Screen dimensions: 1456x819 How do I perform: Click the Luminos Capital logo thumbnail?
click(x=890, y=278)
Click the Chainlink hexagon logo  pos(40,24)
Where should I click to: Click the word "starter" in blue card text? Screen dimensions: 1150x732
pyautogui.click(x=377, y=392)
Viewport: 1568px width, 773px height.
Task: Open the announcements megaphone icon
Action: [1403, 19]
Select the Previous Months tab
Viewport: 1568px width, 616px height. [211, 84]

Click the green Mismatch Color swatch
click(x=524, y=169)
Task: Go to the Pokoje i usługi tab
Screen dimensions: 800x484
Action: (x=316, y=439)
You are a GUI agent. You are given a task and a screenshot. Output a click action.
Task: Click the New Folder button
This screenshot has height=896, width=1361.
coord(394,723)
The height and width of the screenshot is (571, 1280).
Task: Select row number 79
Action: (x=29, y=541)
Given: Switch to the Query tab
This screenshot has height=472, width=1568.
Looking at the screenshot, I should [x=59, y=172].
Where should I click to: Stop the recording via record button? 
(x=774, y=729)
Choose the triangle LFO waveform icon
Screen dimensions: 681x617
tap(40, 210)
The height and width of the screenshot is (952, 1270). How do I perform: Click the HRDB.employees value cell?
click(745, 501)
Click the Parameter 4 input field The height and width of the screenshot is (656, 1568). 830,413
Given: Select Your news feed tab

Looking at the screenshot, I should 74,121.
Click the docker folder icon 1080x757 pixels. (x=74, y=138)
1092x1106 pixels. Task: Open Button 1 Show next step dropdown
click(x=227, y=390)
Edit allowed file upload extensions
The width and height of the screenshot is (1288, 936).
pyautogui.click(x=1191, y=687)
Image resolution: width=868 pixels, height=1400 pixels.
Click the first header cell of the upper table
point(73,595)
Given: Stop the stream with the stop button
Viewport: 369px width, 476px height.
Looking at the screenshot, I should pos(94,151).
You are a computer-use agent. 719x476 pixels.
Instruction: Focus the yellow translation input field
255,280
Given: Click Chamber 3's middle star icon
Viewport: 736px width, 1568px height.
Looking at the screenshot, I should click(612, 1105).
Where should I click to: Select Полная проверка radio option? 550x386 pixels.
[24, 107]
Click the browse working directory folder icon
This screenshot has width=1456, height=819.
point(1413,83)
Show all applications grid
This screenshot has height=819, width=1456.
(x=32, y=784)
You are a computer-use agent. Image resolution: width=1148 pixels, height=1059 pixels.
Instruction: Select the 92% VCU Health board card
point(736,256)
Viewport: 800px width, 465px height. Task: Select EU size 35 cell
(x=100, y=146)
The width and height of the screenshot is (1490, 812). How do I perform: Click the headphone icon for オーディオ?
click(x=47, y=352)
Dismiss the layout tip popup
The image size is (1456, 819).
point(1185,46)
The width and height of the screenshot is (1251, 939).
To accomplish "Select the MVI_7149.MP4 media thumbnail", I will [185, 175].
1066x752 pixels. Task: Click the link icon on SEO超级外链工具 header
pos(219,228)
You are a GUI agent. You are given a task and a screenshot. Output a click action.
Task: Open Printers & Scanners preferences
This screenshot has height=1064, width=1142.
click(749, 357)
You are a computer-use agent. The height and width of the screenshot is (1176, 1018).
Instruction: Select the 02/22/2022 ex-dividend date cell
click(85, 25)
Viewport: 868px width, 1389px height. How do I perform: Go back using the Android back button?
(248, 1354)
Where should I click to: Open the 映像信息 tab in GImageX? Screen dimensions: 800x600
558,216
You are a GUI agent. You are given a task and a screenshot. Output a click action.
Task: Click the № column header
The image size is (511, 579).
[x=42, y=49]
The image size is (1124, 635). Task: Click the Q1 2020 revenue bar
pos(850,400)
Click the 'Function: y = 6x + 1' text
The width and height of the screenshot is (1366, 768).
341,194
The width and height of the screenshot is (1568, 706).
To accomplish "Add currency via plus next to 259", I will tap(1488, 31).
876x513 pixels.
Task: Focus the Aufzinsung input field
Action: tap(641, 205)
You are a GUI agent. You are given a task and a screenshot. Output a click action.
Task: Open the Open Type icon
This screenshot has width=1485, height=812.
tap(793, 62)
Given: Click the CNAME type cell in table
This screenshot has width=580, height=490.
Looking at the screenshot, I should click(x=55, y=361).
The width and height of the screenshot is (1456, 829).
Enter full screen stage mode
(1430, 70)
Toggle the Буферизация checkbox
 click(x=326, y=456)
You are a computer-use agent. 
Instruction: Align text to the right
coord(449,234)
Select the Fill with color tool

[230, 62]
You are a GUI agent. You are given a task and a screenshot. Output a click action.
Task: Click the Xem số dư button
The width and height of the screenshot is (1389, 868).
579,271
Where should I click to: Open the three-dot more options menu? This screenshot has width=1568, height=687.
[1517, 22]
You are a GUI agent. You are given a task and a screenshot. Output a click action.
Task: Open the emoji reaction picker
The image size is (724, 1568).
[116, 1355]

* * * * *

In every entry above, replace "Previous Months" with "Earlier Months" and write out the entries again with nothing else altered.

» **Response to this task**:
Screen dimensions: 1456x819 How do I perform: Click the Luminos Capital logo thumbnail?
click(x=890, y=278)
Click the Chainlink hexagon logo  pos(40,24)
Where should I click to: Click the word "starter" in blue card text? Screen dimensions: 1150x732
pyautogui.click(x=377, y=392)
Viewport: 1568px width, 773px height.
Task: Open the announcements megaphone icon
Action: [1403, 19]
Select the Earlier Months tab
Viewport: 1568px width, 616px height. [211, 84]

Click the green Mismatch Color swatch
click(x=524, y=169)
Task: Go to the Pokoje i usługi tab
Screen dimensions: 800x484
Action: (x=316, y=439)
You are a GUI agent. You are given a task and a screenshot. Output a click action.
Task: Click the New Folder button
This screenshot has height=896, width=1361.
coord(394,723)
The height and width of the screenshot is (571, 1280).
Task: Select row number 79
Action: (x=29, y=541)
Given: Switch to the Query tab
This screenshot has height=472, width=1568.
Looking at the screenshot, I should [x=59, y=172].
Where should I click to: Stop the recording via record button? 
(x=774, y=729)
Choose the triangle LFO waveform icon
Screen dimensions: 681x617
tap(40, 210)
The height and width of the screenshot is (952, 1270). How do I perform: Click the HRDB.employees value cell?
click(745, 501)
Click the Parameter 4 input field The height and width of the screenshot is (656, 1568). 830,413
Given: Select Your news feed tab

Looking at the screenshot, I should 74,121.
Click the docker folder icon 1080x757 pixels. (x=74, y=138)
1092x1106 pixels. Task: Open Button 1 Show next step dropdown
click(x=227, y=390)
Edit allowed file upload extensions
The width and height of the screenshot is (1288, 936).
pyautogui.click(x=1191, y=687)
Image resolution: width=868 pixels, height=1400 pixels.
Click the first header cell of the upper table
point(73,595)
Given: Stop the stream with the stop button
Viewport: 369px width, 476px height.
Looking at the screenshot, I should pos(94,151).
You are a computer-use agent. 719x476 pixels.
Instruction: Focus the yellow translation input field
255,280
Given: Click Chamber 3's middle star icon
Viewport: 736px width, 1568px height.
Looking at the screenshot, I should click(612, 1105).
Where should I click to: Select Полная проверка radio option? 550x386 pixels.
[24, 107]
Click the browse working directory folder icon
This screenshot has width=1456, height=819.
point(1413,83)
Show all applications grid
This screenshot has height=819, width=1456.
(x=32, y=784)
You are a computer-use agent. Image resolution: width=1148 pixels, height=1059 pixels.
Instruction: Select the 92% VCU Health board card
point(736,256)
Viewport: 800px width, 465px height. Task: Select EU size 35 cell
(x=100, y=146)
The width and height of the screenshot is (1490, 812). How do I perform: Click the headphone icon for オーディオ?
click(x=47, y=352)
Dismiss the layout tip popup
The image size is (1456, 819).
point(1185,46)
The width and height of the screenshot is (1251, 939).
To accomplish "Select the MVI_7149.MP4 media thumbnail", I will [185, 175].
1066x752 pixels. Task: Click the link icon on SEO超级外链工具 header
pos(219,228)
You are a GUI agent. You are given a task and a screenshot. Output a click action.
Task: Open Printers & Scanners preferences
This screenshot has height=1064, width=1142.
click(749, 357)
You are a computer-use agent. The height and width of the screenshot is (1176, 1018).
Instruction: Select the 02/22/2022 ex-dividend date cell
click(85, 25)
Viewport: 868px width, 1389px height. How do I perform: Go back using the Android back button?
(248, 1354)
Where should I click to: Open the 映像信息 tab in GImageX? Screen dimensions: 800x600
558,216
You are a GUI agent. You are given a task and a screenshot. Output a click action.
Task: Click the № column header
The image size is (511, 579).
[x=42, y=49]
The image size is (1124, 635). Task: Click the Q1 2020 revenue bar
pos(850,400)
Click the 'Function: y = 6x + 1' text
The width and height of the screenshot is (1366, 768).
341,194
The width and height of the screenshot is (1568, 706).
To accomplish "Add currency via plus next to 259", I will tap(1488, 31).
876x513 pixels.
Task: Focus the Aufzinsung input field
Action: tap(641, 205)
You are a GUI agent. You are given a task and a screenshot. Output a click action.
Task: Open the Open Type icon
This screenshot has width=1485, height=812.
tap(793, 62)
Given: Click the CNAME type cell in table
This screenshot has width=580, height=490.
Looking at the screenshot, I should click(x=55, y=361).
The width and height of the screenshot is (1456, 829).
Enter full screen stage mode
(1430, 70)
Toggle the Буферизация checkbox
 click(x=326, y=456)
You are a computer-use agent. 
Instruction: Align text to the right
coord(449,234)
Select the Fill with color tool

[230, 62]
You are a GUI agent. You are given a task and a screenshot. Output a click action.
Task: Click the Xem số dư button
The width and height of the screenshot is (1389, 868).
579,271
Where should I click to: Open the three-dot more options menu? This screenshot has width=1568, height=687.
[1517, 22]
You are a GUI agent. You are given a task and a screenshot. Output a click action.
Task: Open the emoji reaction picker
The image size is (724, 1568).
[116, 1355]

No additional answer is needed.